The most consequential difference in this group is panel technology. The Philips 77OLED810 uses an OLED/AMOLED panel, where each pixel produces its own light and can switch off completely, delivering true blacks and virtually infinite contrast. The Philips 85PUS9000 relies on QLED LED-backlit LCD technology, which depends on a backlight that cannot be fully eliminated per-pixel, resulting in less precise black levels. For dark-room viewing or cinematic content, this distinction is significant in practice, even though both panels share the same 4K resolution of 3840 x 2160 px, 10-bit color depth, and a wide 1070 million color palette.
The 85PUS9000 does offer a larger 85″ screen versus the OLED810′s 77″, which translates to a more immersive experience at typical living-room distances. However, the OLED810 compensates with a slightly higher pixel density of 57 ppi (versus 52 ppi), meaning individual pixels are less discernible up close. Both panels share a 144Hz refresh rate and identical 178° horizontal and vertical viewing angles, HDR support across all major formats (HDR10, HDR10+, Dolby Vision, HLG), anti-reflection coating, and an ambient light sensor — making these areas a genuine tie.
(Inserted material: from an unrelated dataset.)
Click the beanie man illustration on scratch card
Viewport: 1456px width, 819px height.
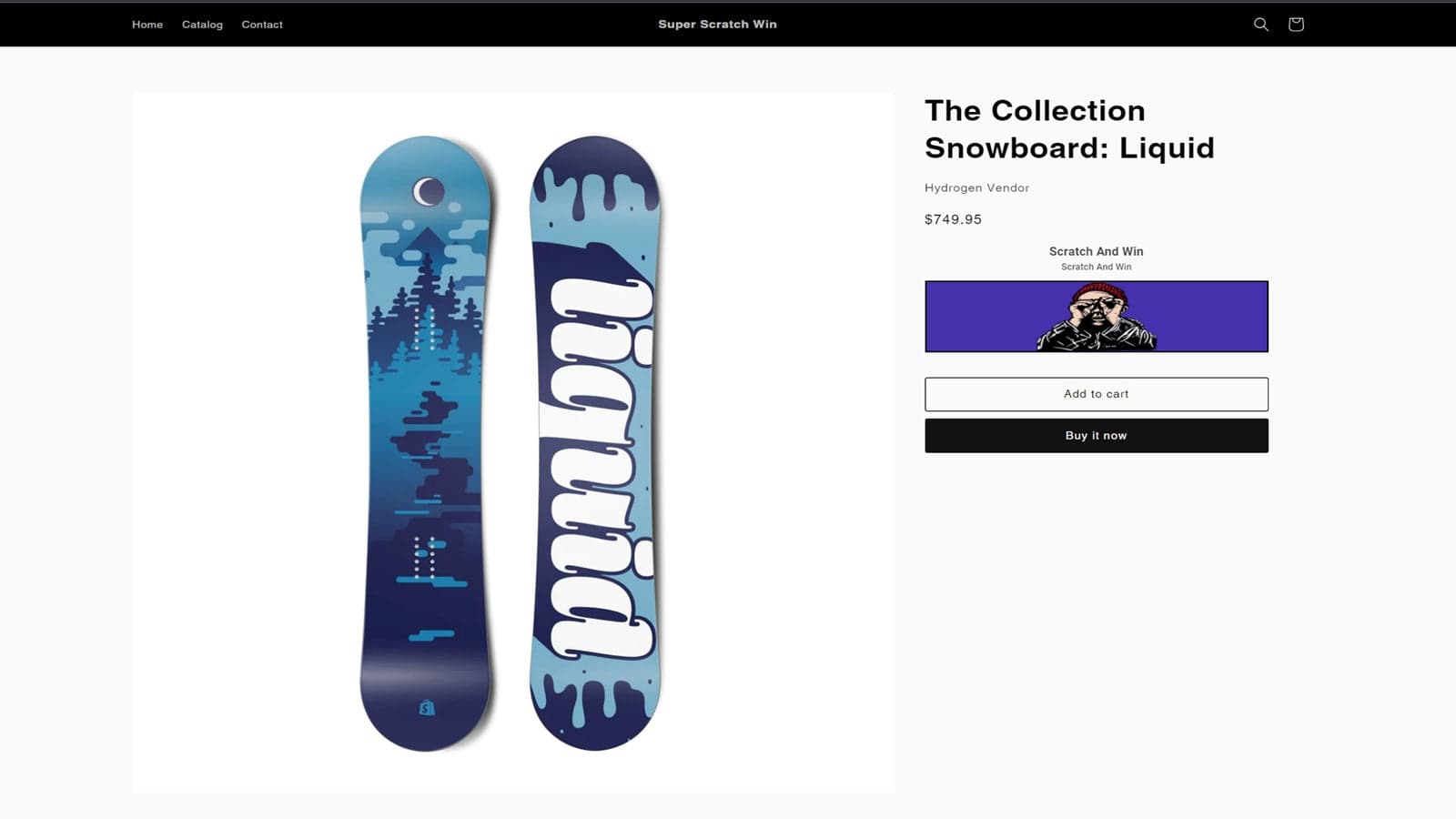tap(1097, 317)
One additional edge for the OLED810 lies in adaptive sync: it supports Nvidia G-Sync alongside AMD FreeSync Premium, while the 85PUS9000 is limited to AMD FreeSync Premium only. For gamers with Nvidia GPUs, this matters for tear-free performance. Overall, the 77OLED810 holds a clear display advantage in picture quality depth and gaming versatility, while the 85PUS9000 appeals primarily to those who prioritize raw screen real estate over panel technology.